(SUPPLIED MATERIAL)

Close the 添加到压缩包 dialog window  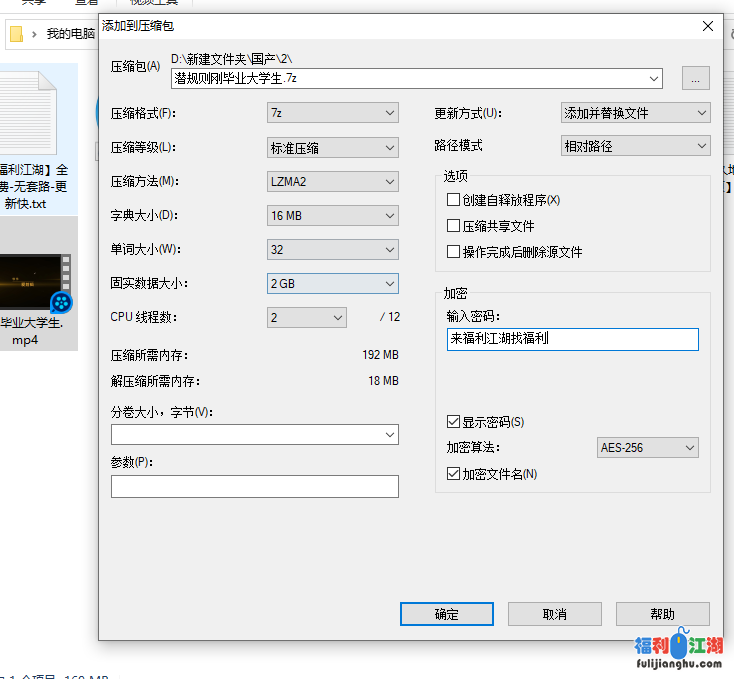click(x=707, y=26)
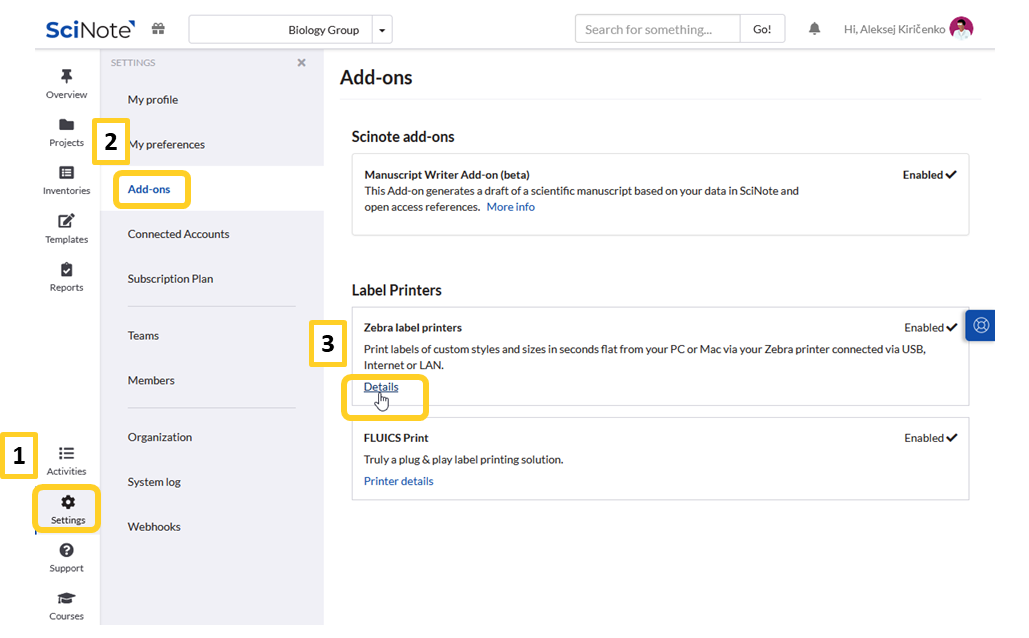Open Connected Accounts settings page

click(x=178, y=234)
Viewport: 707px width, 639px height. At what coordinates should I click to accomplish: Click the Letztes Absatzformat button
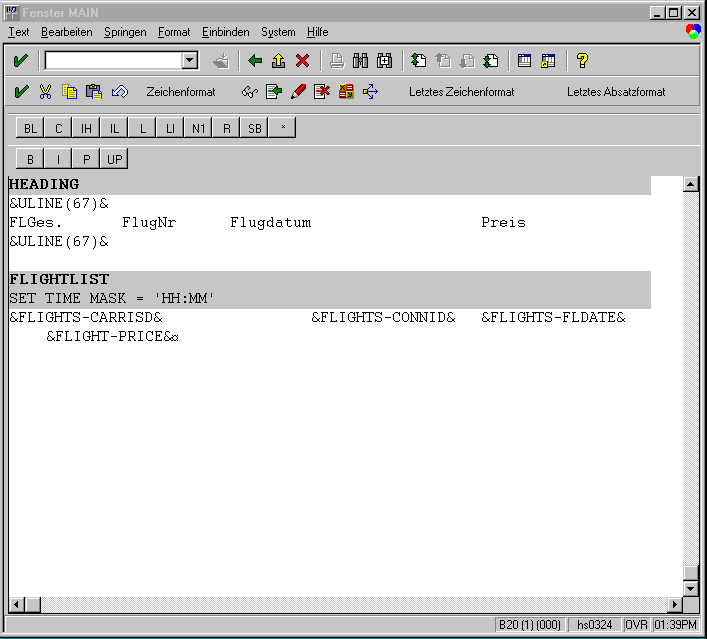(x=615, y=92)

(End SUPPLIED MATERIAL)

- **WORK TO BE COMPLETED**
All pictures must be left out. Reproduce exactly the lines from the one containing "Viewport: 707px width, 639px" to the final line of the entries.

- **TASK RESULT**
Viewport: 707px width, 639px height. At what coordinates should I click to accomplish: Click the Letztes Absatzformat button
(x=615, y=92)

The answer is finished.